Und schlechtes Wetter gibt es doch!

Story

Kennt ihr diese Leute, die sich an kühlen Herbsttagen bei leichtem Nieselregen oder scharfem Wind rucksackbepackt, walkingstöckebewaffnet, bergbeschuht und mit unerträglich fröhlichem Grinsen, meist im Zustande fortgeschrittener Jugend und gleich in ganzen Gruppen aus der Straßenbahn wälzen, hier an meiner Endstation, von der es nicht allzu weit in den Wienerwald ist, und frohen Mutes, rotbackig schon zur Morgenstunde, ihre geplante Wanderung antreten? Der Wetterbericht hat ihnen wohl Besseres versprochen, aber geplant ist geplant und das wird dann auch gnadenlos durchgezogen, denn manche behaupten allen Ernstes, es gäbe kein schlechtes Wetter, sondern nur unpassende Kleidung.

Ich hingegen stehe da in meinen immer zu dünnen Schuhen, frierend und zitternd trotz mehr als angemessen dicker Kleidung und will nur stadteinwärts fahren, denn nie und nimmer würde mir einfallen, bei solch einem Wetter in den Wald zu gehen. Und wenn es zu sehr regnet, verschiebe ich sogar meine Stadtexpeditionen, denn schlechtes Wetter mag ich nicht und das schlechte Wetter mag mich nicht, denn während andere bei scharfem Wind und Kälte das bekommen, was meine Großmutter immer “eine gesunde Farbe” nannte, werde ich ganz grau und bleich und sehe aus, als könnte ich einen Schnaps vertragen oder eine Herzmassage.

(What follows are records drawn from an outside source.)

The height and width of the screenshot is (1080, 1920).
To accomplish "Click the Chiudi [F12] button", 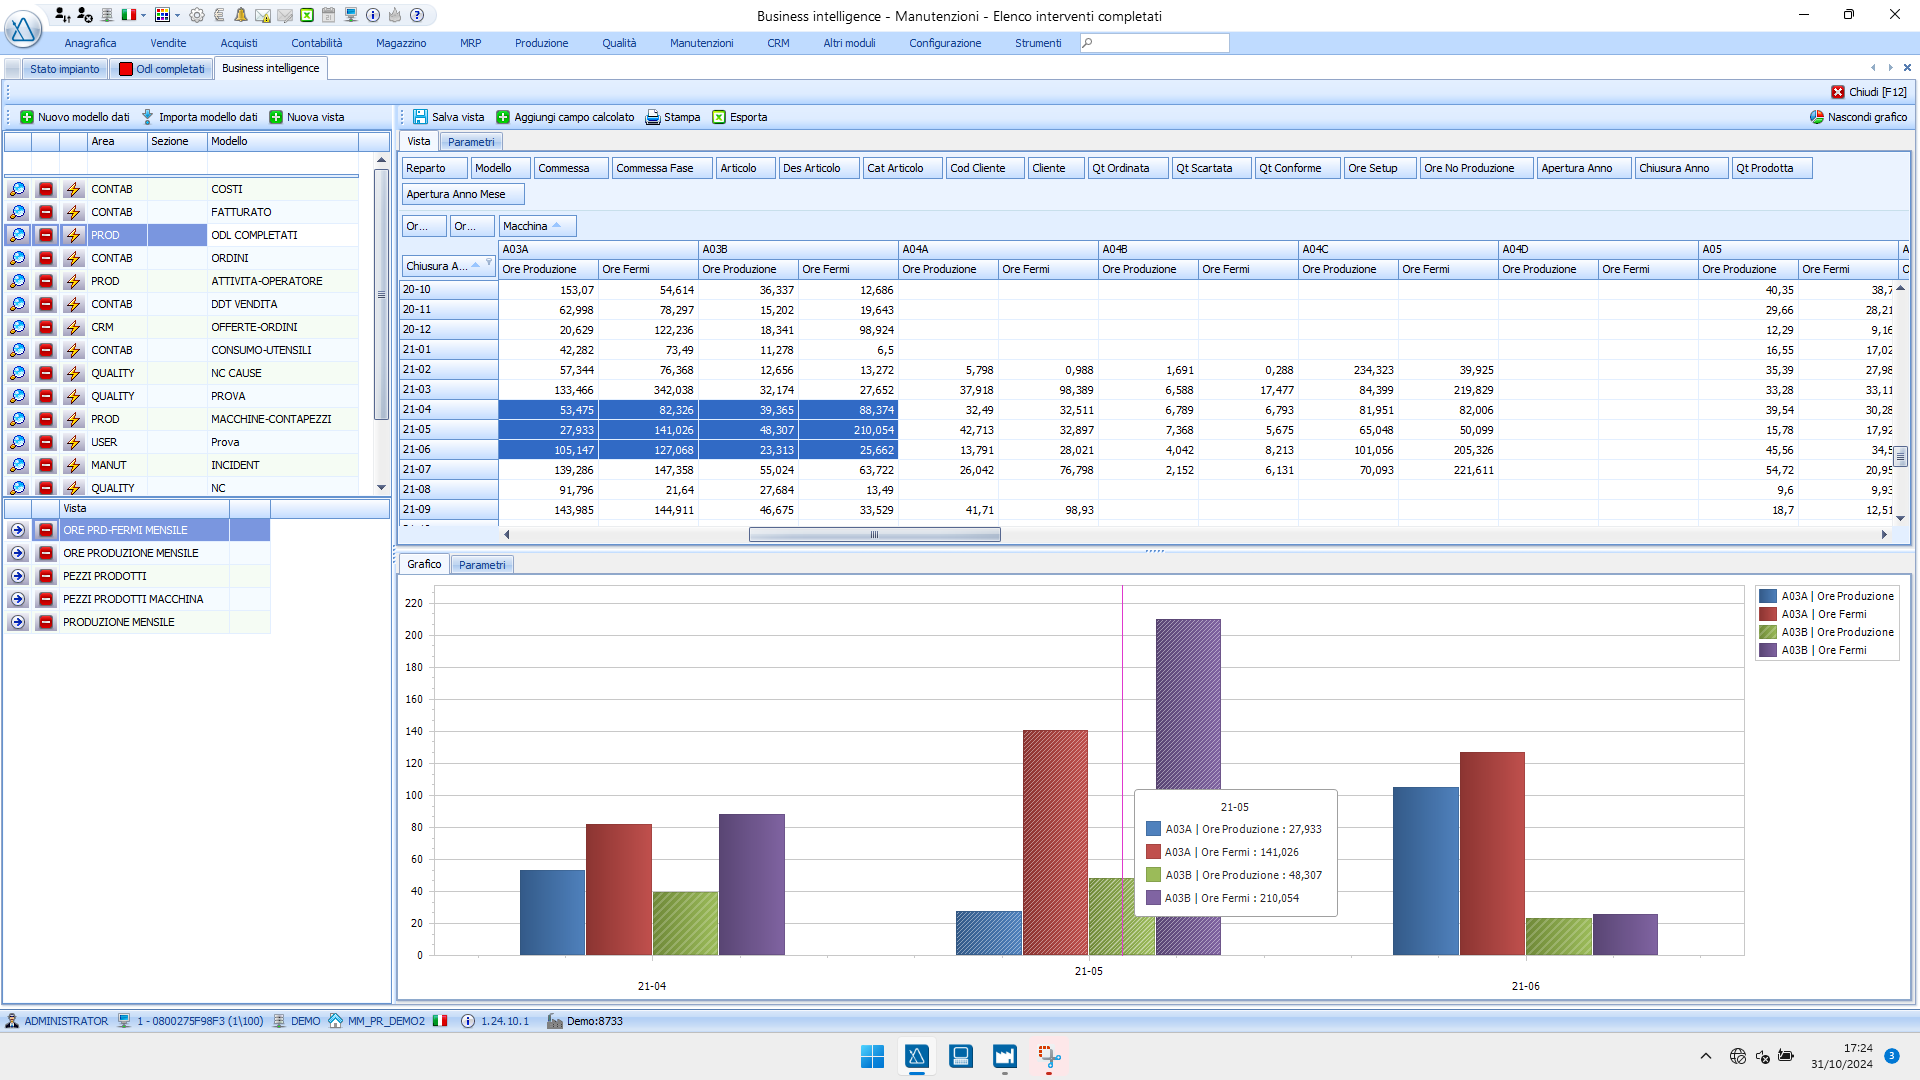I will [x=1869, y=92].
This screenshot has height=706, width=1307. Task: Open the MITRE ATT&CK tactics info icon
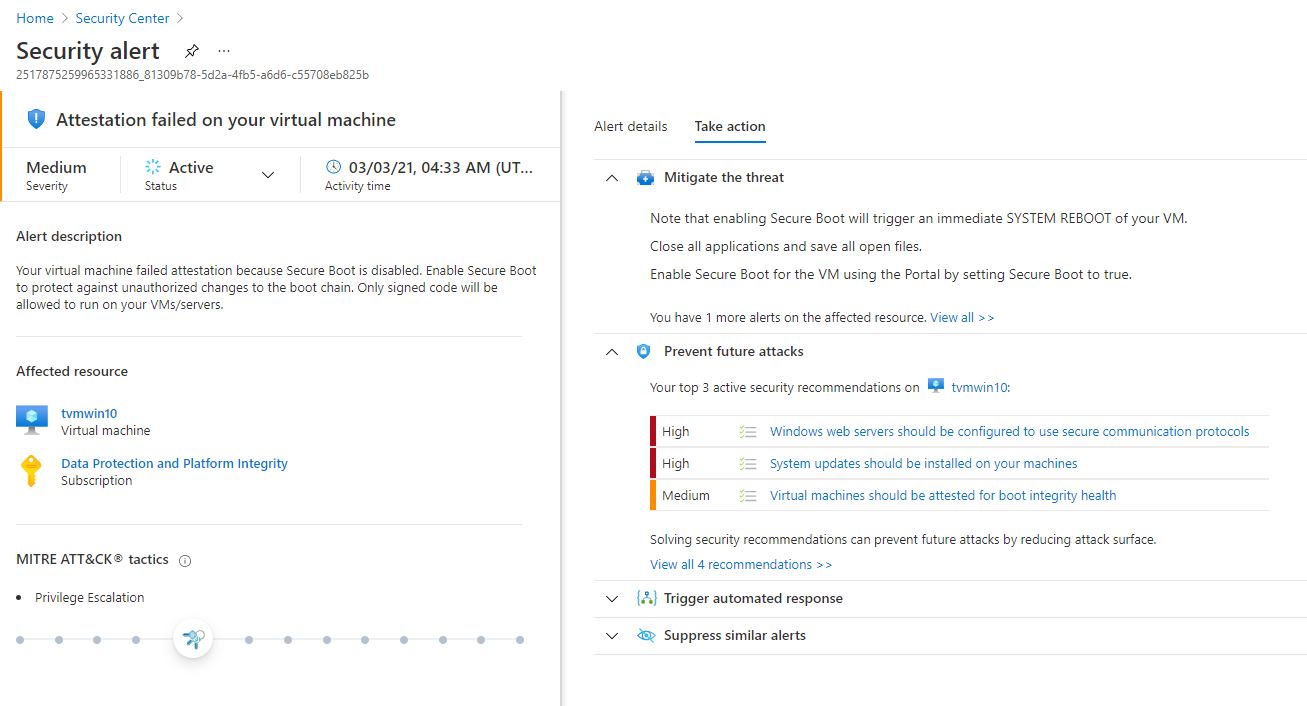click(x=185, y=560)
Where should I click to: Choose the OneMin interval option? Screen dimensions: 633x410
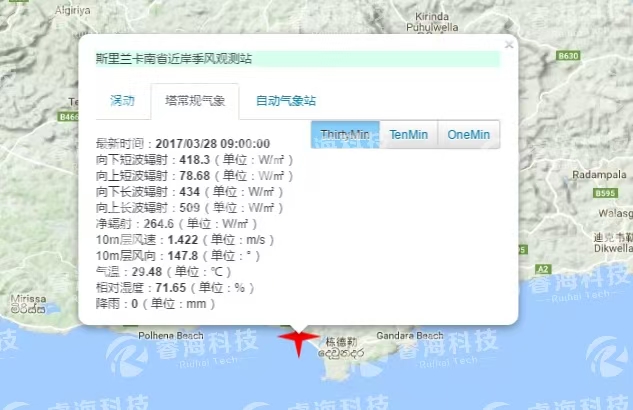coord(469,134)
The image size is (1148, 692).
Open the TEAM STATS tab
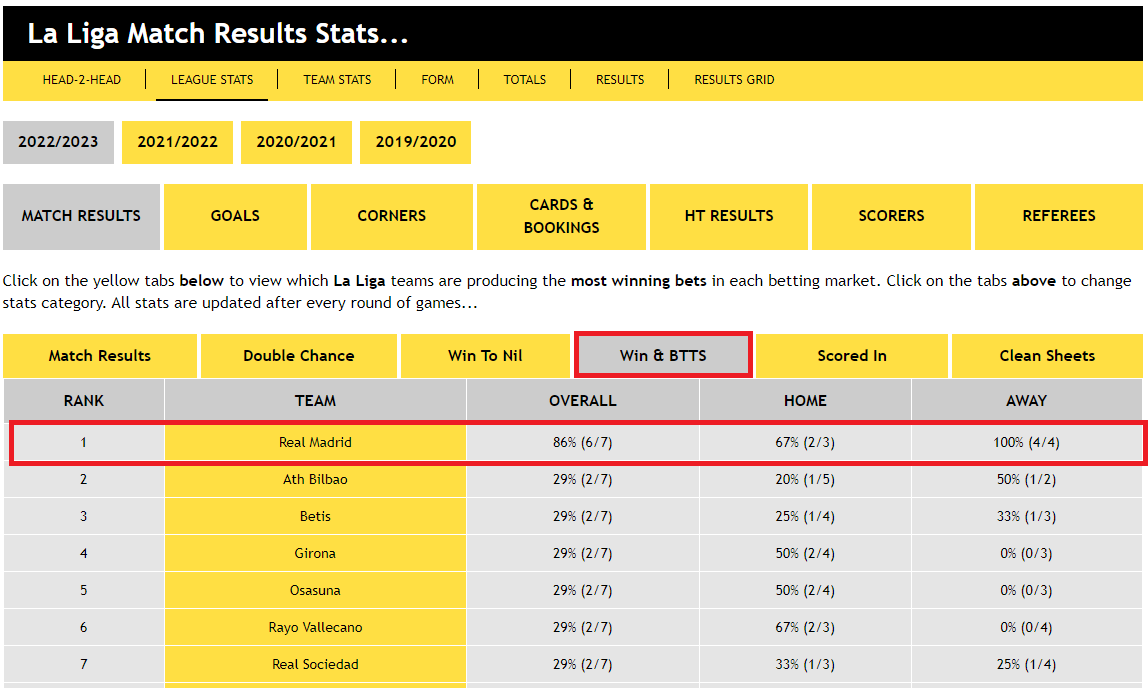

Der Herbst dieses Jahres ist wettermäßig eine Zumutung, und wäre ich nicht ein so nüchtern denkender Mensch, würde ich glatt glauben, dass der Wettergott mit Putin unter einer Decke steckt – und das möge man sich einmal bildlich vorstellen -, um uns zu zeigen, wie abhängig wir von einer guten Heizung sind. Aber gut, das Wetter ist, wie es ist, einmal zu heiß, dann wieder zu kalt, und nie ist es richtig. Die Existenz schlechten Wetters zu leugnen, ist glatter Selbstbetrug. Ich jedenfalls bin nicht wind- und wetterfest und wasserfest ist höchstens meine Wimperntusche.

Sobald es kühl wird und ich trotzdem manchmal meinen Platz hinter dem Ofen verlassen muss, stehe ich vor nahezu unlösbaren Problemen. Das beginnt bei den Schuhen, denn ich neige zu unvernünftigen Modellen und besitze vorzugsweise Schuhe, die nicht wasserdicht sind. Ob Schuhe wasserdicht sind, kann man nur in der Praxis testen, und das zögere ich immer so lange hinaus, bis ich mich im Schuhgeschäft nicht mehr beschweren kann, dass die gegebenen Versprechen wieder nicht eingehalten wurden. Meine Schuhe sind immer irgendwo undicht.

Weiters besitze ich keine vernünftige Regenbekleidung, weil sie mir nicht gefällt. Ich nenne aber diverse hübsche Schirme mein Eigen, teils zum Knirpsformat klappbar, die angesichts des in Wien sehr häufigen Windes die Tendenz haben, sich umzudrehen, und wenn das mit einem Schirm ein Mal passiert, passiert es immer wieder, denn dann sind quasi seine Sehnen überdehnt.

Fazit: Es gibt schlechtes Wetter, es gäbe auch vernünftige Kleidung dafür oder dagegen, aber die haben nur alle anderen. Ich leider nicht, weil ich sie nicht haben will.